Le règlement (CE) n° 853/2004 (annexe III, section VIII, chapitre III, point D) prévoit que les produits de la pêche présentant un risque du fait de leur mode de consommation ou de préparation soient soumis à un traitement par congélation à coeur, pendant 24h à -20°C ou 15h à -35°C, pour garantir la mort des parasites. Dans son avis de 2010, l’EFSA concluait qu’un traitement de 96h à -15°C (température à coeur du produit) garantit un même niveau de protection. Cette « congélation assainissante » est obligatoire et concerne tout professionnel qui met sur le marché des produits de la pêche dont le mode de préparation ou de consommation représente un risque (ex : produits crus, produits fumés à froid, produits légèrement marinés…). Elle peut être effectuée à toute étape de la transformation du produit (de la pêche à la distribution).

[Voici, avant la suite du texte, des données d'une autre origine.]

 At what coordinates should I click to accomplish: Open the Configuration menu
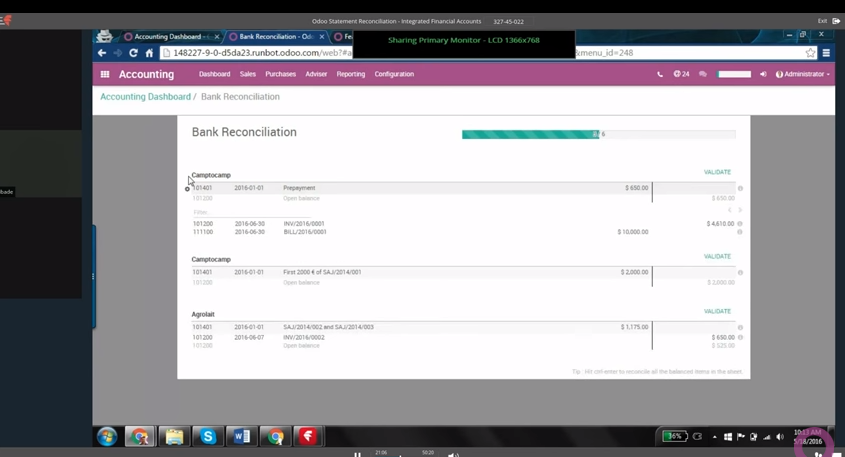(394, 74)
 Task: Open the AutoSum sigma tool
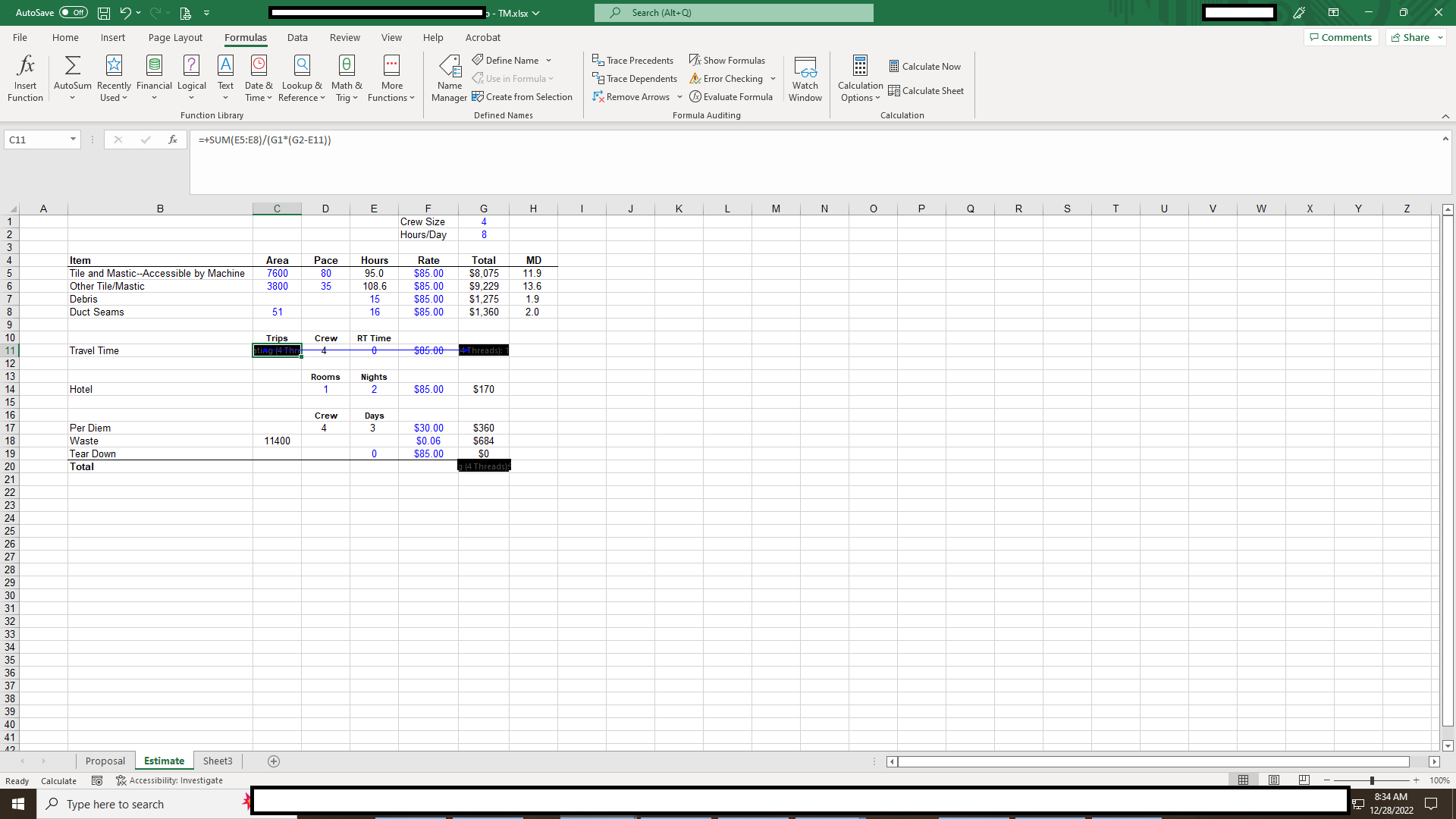72,66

En congélateur ménager, une durée de stockage de 7 jours est actuellement recommandée (temps total de congélation et de stockage). Cette recommandation provient d’un avis de l’Anses disponible en ligne (fiche de danger transmissible par les aliments sur Anisakis et Pseudoterranova). Cette durée de stockage a été déduite de données acquises pour les congélations assainissantes par les professionnels et a été étendue aux consommateurs. Elle correspond également aux exigences de la règlementation nord-américaine et aux recommandations pour les consommateurs du CDC (CDC – Anisakiasis – Frequently Asked Questions (FAQs)).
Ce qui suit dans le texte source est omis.